What's wrong with NSData Anyway?

Please note the following discussion taken from the NSData Class Reference, (Saving Data). I do perform writes to my temp directory however the main reason that I am having an issue is that I can see a noticeable lag in the UI when dealing with large files. This lag is precisely because NSData is not asynchronous (and Apple Docs note that atomic writes can cause performance issues on "large" files ~ > 1mb). So when dealing with large files one is at the mercy of whatever internal mechanism is at work within the NSData methods.

I did some more digging and found this info from Apple..."This method is ideal for converting data:// URLs to NSData objects, and can also be used for reading short files synchronously. If you need to read potentially large files, use inputStreamWithURL: to open a stream, then read the file a piece at a time." (NSData Class Reference, Objective-C, +dataWithContentsOfURL). This info seems to imply that I could try using streams to write the file out on a background thread if moving the writeToURL to the background thread (as suggested by @jtbandes) is not sufficient.
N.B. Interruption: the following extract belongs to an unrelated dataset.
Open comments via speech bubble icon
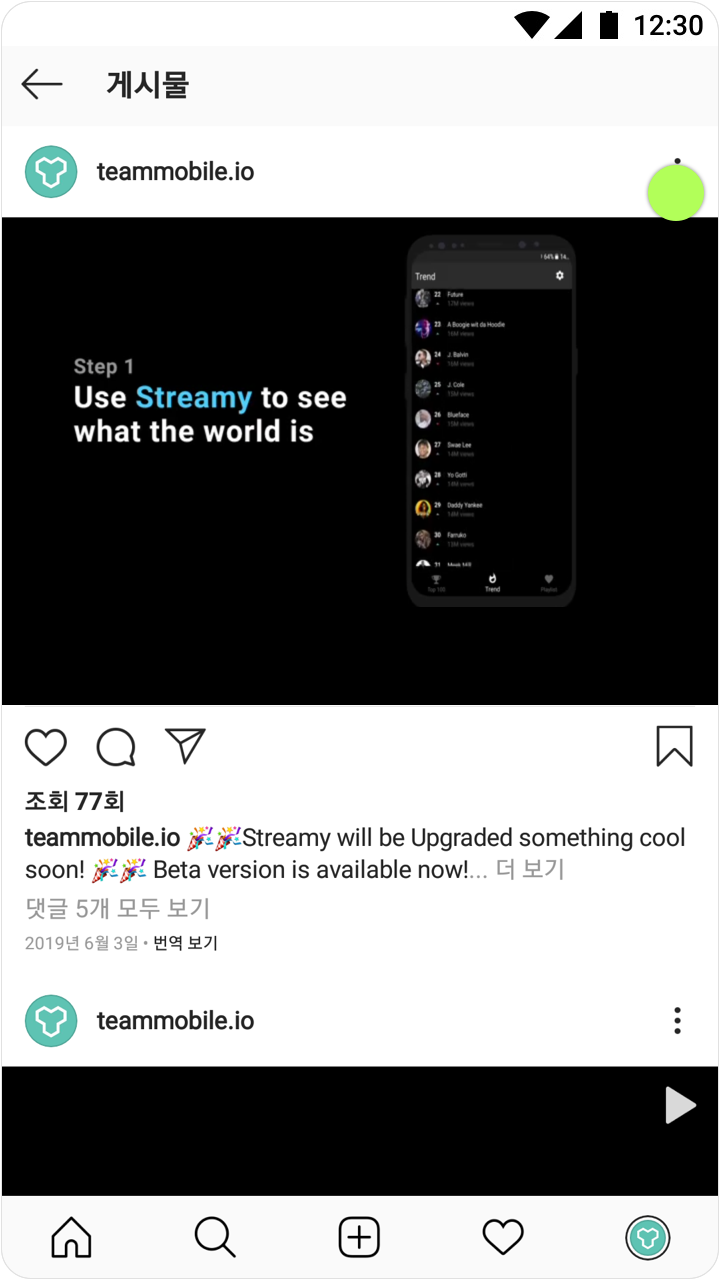Screen dimensions: 720x1280 [116, 747]
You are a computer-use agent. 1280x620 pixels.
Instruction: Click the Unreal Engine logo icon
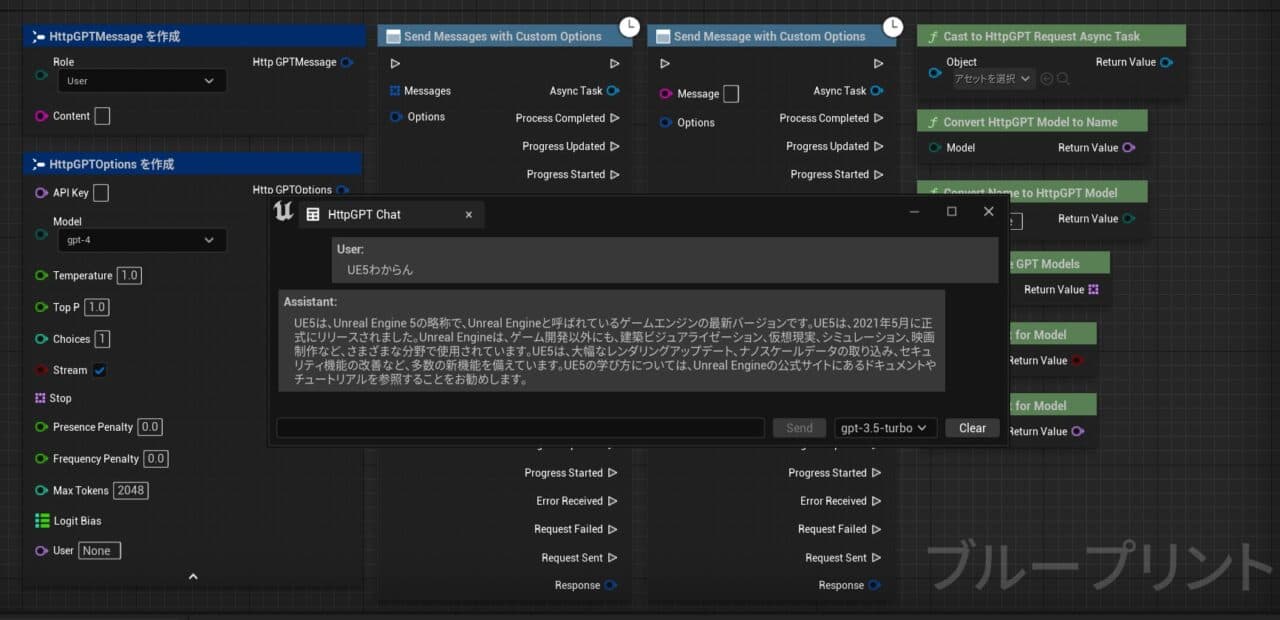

The NSData class and its subclasses provide methods to quickly and easily save their contents to disk. To minimize the risk of data loss, these methods provide the option of saving the data atomically. Atomic writes guarantee that the data is either saved in its entirety, or it fails completely. The atomic write begins by writing the data to a temporary file. If this write succeeds, then the method moves the temporary file to its final location.

While atomic write operations minimize the risk of data loss due to corrupt or partially-written files, they may not be appropriate when writing to a temporary directory, the user’s home directory or other publicly accessible directories. Any time you work with a publicly accessible file, you should treat that file as an untrusted and potentially dangerous resource. An attacker may compromise or corrupt these files. The attacker can also replace the files with hard or symbolic links, causing your write operations to overwrite or corrupt other system resources.

Avoid using the writeToURL:atomically: method (and the related methods) when working inside a publicly accessible directory. Instead initialize an NSFileHandle object with an existing file descriptor and use the NSFileHandle methods to securely write the file.

Other Alternatives

One article on Concurrent Programming at objc.io provides interesting options on "Advanced: File I/O in the Background". Some of the options involve use of an InputStream as well. Apple also has some older references to reading and writing files asynchronously. I am posting this question in anticipation of Swift alternatives.

Example of an appropriate answer

Here is an example of an appropriate answer that might satisfy this type of question. (Taken for the Stream Programming Guide, Writing To Output Streams)

Using an NSOutputStream instance to write to an output stream requires several steps:

Create and initialize an instance of NSOutputStream with a repository for the written data. Also set a delegate.
Schedule the stream object on a run loop and open the stream.
Handle the events that the stream object reports to its delegate.
If the stream object has written data to memory, obtain the data by requesting the NSStreamDataWrittenToMemoryStreamKey property.
When there is no more data to write, dispose of the stream object.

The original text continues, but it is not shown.